The addition of vanilla parallels the use of oak extracts in wine. Vanilla, coincidentally, is a common smell in oak, particularly in the American species, Quercus alba. Just as new oak contact dilutes, even covers, the origin-specificity of wine, the addition of vanilla to chocolate sacrifices originality for style. Soy lecithin is an emulsifier and stabilizer. It keeps the cacao from separating from cacao butter. It also makes the texture creamier. It too dilutes cacao origin-specificity.
The producers whose origin-specific chocolates I tasted showed a range of sensitivity to the issue of additives. Michel Cluizel refrains from using soy lecithin. Domori is the ultimate purist. This company omits vanilla and soy lecithin. It does not add additional cacao butter. This makes each Domori origin-specific chocolate taste startlingly different one from another. Though less polished in style than Michel Cluizel and Amedei, the taste of Domori chocolates is delicious despite an almost puritanical production philosophy.
The origin-specific chocolates I sampled had a percentage composition of cacao ranging from 6O% to 75%. It has to be this high for cacao to express its identity. However, I tasted a rich and elemental chocolate by Kallari which contained 85% Cacao. It listed cocoa mass, raw cane juice, cocoa butter, and vanilla as ingredients. This chocolate, however, is not location-specific. Numerous farmers with small non-contiguous plots in the rainforest region of Ecuador contribute cacao for the blend. This 85% Kalllari chocolate is an example that dedicated origin-specific producers should emulate. Kallari chocolate, in addition, is organic. Pesticides, herbicides and chemical fertilizers subtly blur a chocolate of its place-specific flavor.

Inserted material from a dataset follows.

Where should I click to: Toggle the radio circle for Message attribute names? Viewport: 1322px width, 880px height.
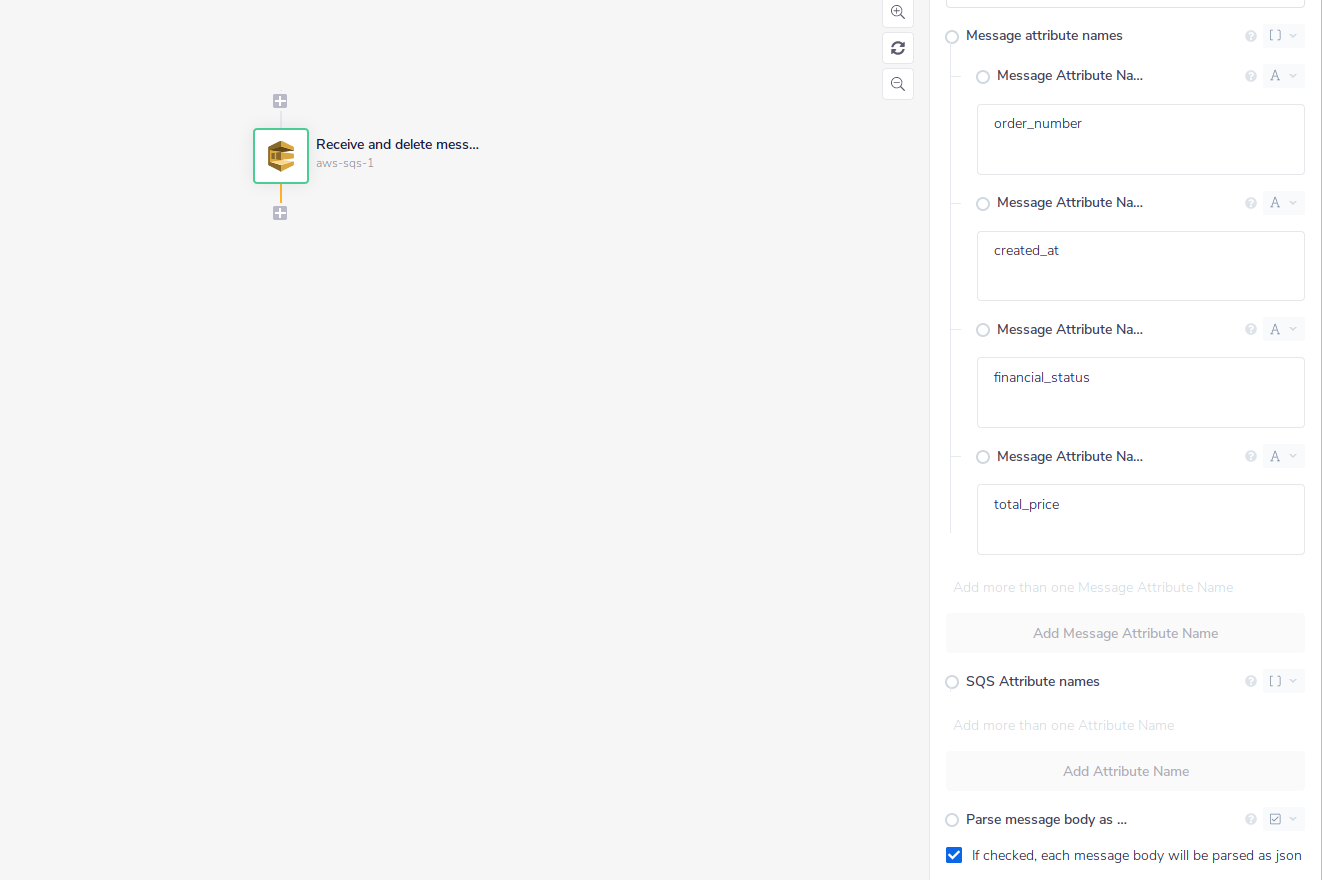click(x=952, y=37)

In blind tastings, it is easier to identify chocolate by the style of the producer than the origin of the raw materials. Given the difficulty of origin-specific blind tastings, it would be precious to assume that unique ideal pairings can be made between origin-specific dark chocolates and origin-specific wines, i.e., between cru chocolates and cru wines. A wine that pairs with one 75% origin-specific dark chocolate will all pair well with another dark 75%er of a different origin. Ruby, Tawny, LBV, and Vintage Ports and semi-dry amontillado, palo cortado and oloroso Sherries always work well. A heavily extracted, ripe and oaked Syrah or Shiraz has a good chance of making a good pairing. Dark chocolate swamps leaner and less fruity wines such as red Bordeaux. The chocolate lover in search of good pairings beyond sweet fortified wines should expand his or her selection of chocolates to include milk and white chocolates.
Chocolate has recently found itself in the limelight alongside wine for another reason. Cocoa is richer in antioxidants (polyphenols) than red wine. Many polyphenols have been shown to promote cardiovascular health. Given this parallel and the many others that I have mentioned throughout this article, at least for the near future interest in "cru" or mono-origin chocolate will grow. Chocolate aficionados will redouble their efforts to search out how much terroir they can discover in their bars.